Karena itu, memarah-marahi Gilbert itu tidak ada untungnya. Ya, hanya buang-buang energi. Bagi Roderich, buang-buang energi itu akan membuatnya cepat lapar. Ketika lapar, ia akan makan dan tentu saja ia harus merelakan uangnya pergi untuk sepiring makanan. Dengan kata lain, boros—dan tentu saja—Roderich sangat anti dengan sepatah kata itu.

Permainan catur mereka sudah di ambang batas penyelesaian. Papan catur itu sudah sepi oleh tim putih—milik Gilbert. Roderich sangat berpotensi menang saat ini.

Tak.

Dua mata ruby Gilbert yang melebar, diiringi senyuman kemenangan milik Roderich. Sebuah kerucut hitam yang dipindahkan sang personifikasi negara Austria itu penutupnya. Si raja putih pun tidak bisa ke mana-mana setelah seluruh jalannya diblokade.

"Cih! Memang hanya orang yang tidak awesome-lah yang berbuat curang," Gilbert kembali mengumpat—tidak mau mengakui kekalahannya.

Roderich sedikit mencibir, untuk kemudian ia kembali tersenyum setelah mengingat suatu hal yang penting. "Ah, kau tidak lupa dengan persetujuan kita sebelum permainan dimulai 'kan?"

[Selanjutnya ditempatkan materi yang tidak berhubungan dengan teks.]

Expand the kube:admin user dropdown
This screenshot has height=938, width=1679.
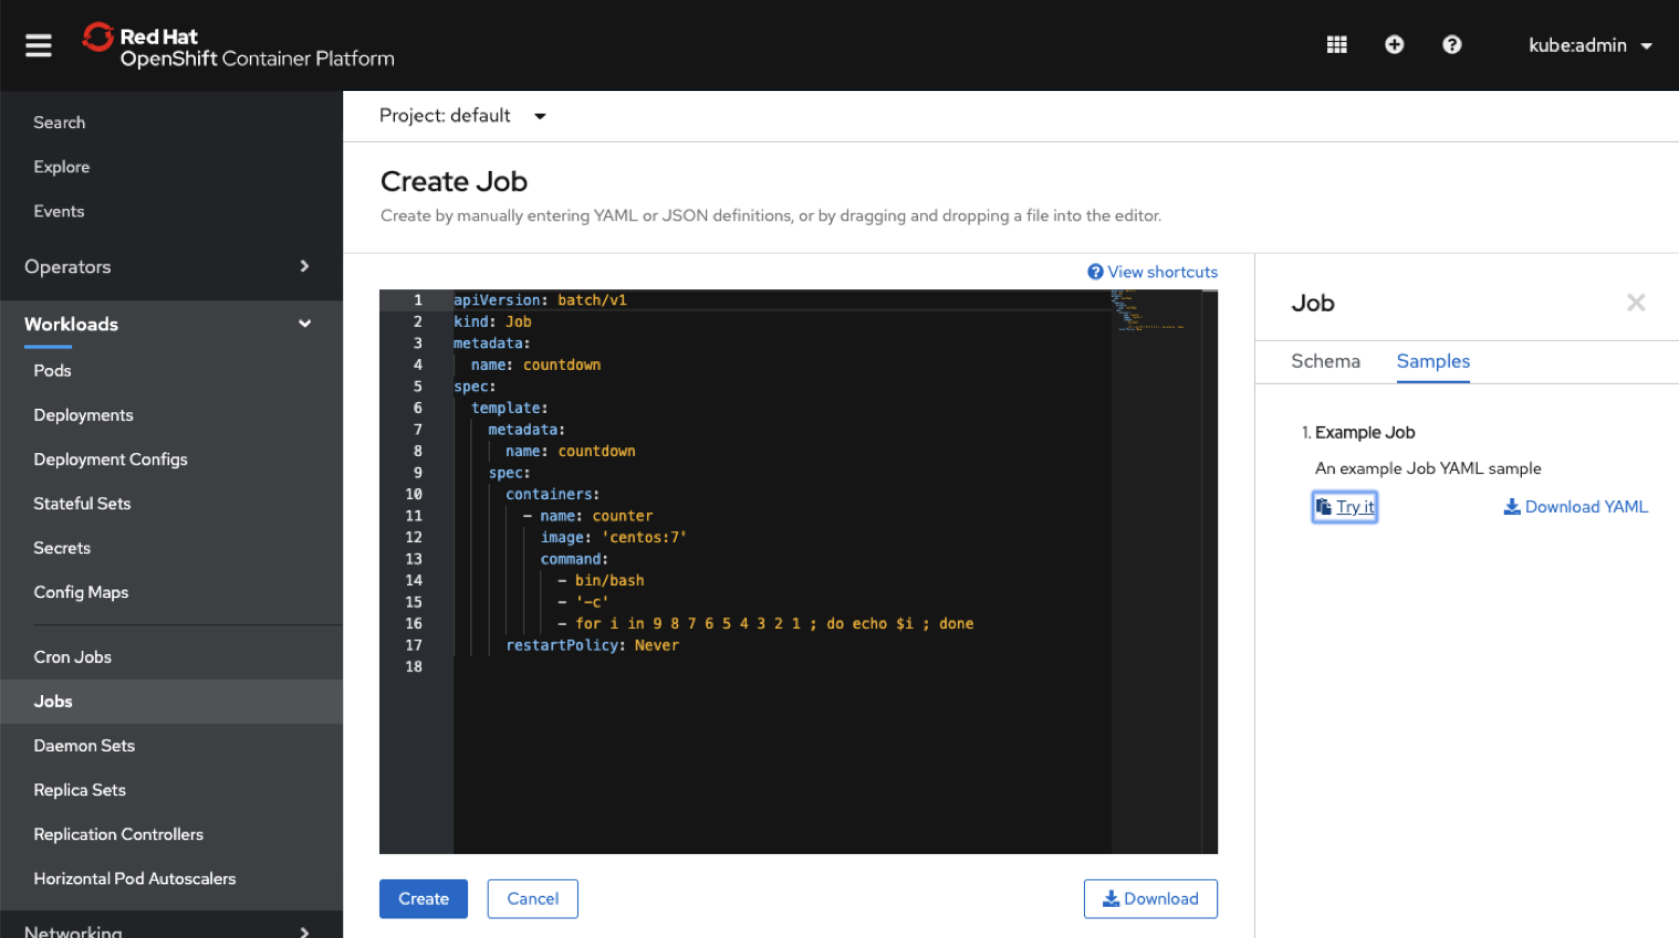click(1589, 45)
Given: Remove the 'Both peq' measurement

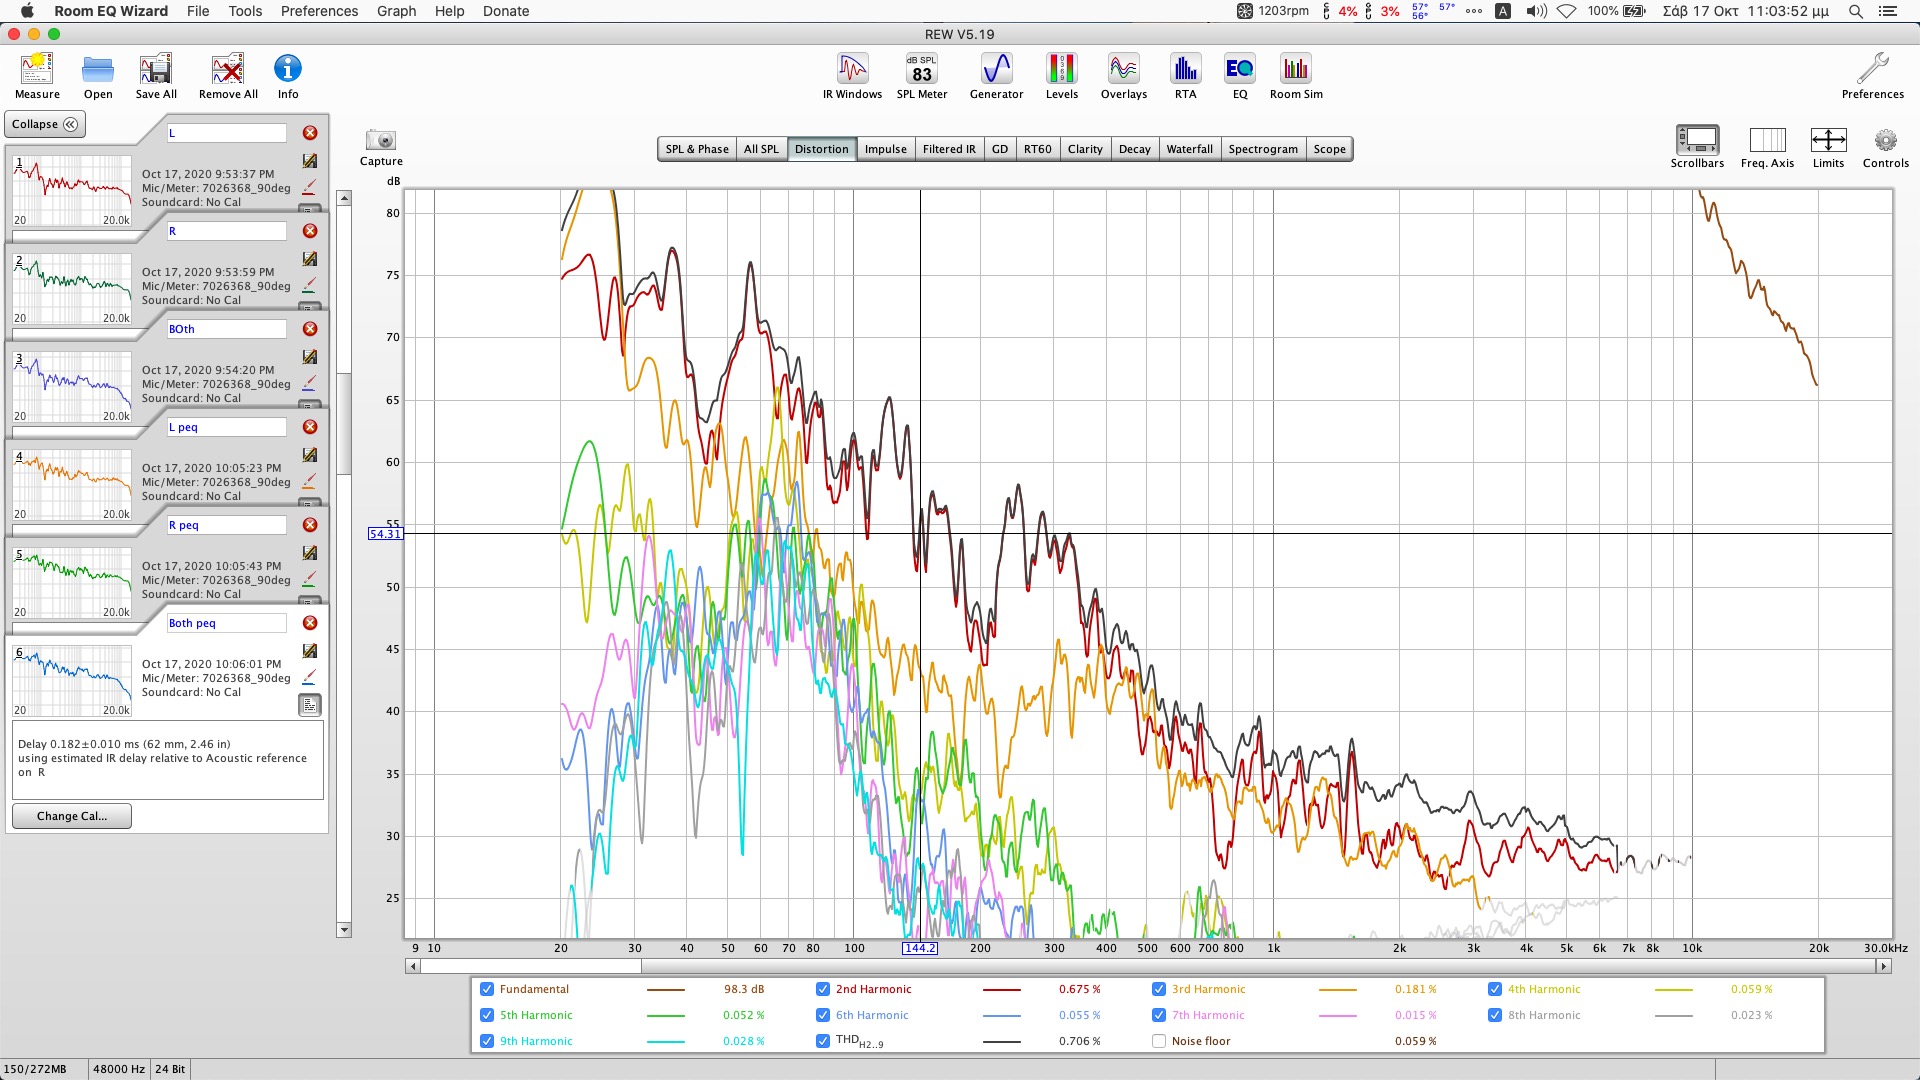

"Sayangnya aku harap kau lupa akan hal itu," gumam Gilbert, ia menyilangkan kedua tangannya di dada—sebenarnya bersiap dengan apa yang akan si kaca mata katakan.

Roderich menyeringai, "Jangan lari Beilschmidt, Kau sendiri yang membuat perjanjian itu 'kan?"

Dengan enteng, Gilbert menimpali, "Hanya orang yang tidak awesome-lah yang lari dari janji yang ia buat sendiri." Ya, meskipun dalam hati ia masih harap-harap cemas.


.

Hetalia Axis Powers © Himaruya Hidekazu

Did You Mean, You Love Me? © Strawberry'Lawllipop

.

.

Warning: OOC, Typo, semi-canon, contains of shounen-ai/Boys Love, seme!Austria, and uke!Prussia.

.

Don't Like? Don't Read!


Did You Mean, You Love Me?

.: AusPruss :.


Roderich terdiam sembari mengetuk-ngetukan pelan jari telunjuknya di meja piknik tersebut. Ketukan itu sebenarnya kian membuat jantung Gilbert berdetak kencang. Mungkin ini hari keburuntungan Roderich, salah satunya adalah dapat melihat tampang Gilbert yang sangat aneh di hadapannya kali ini. Maksudku, dengan wajah sok tenang, padahal keringat dingin meluncur setetes demi setetes melalui pelipisnya.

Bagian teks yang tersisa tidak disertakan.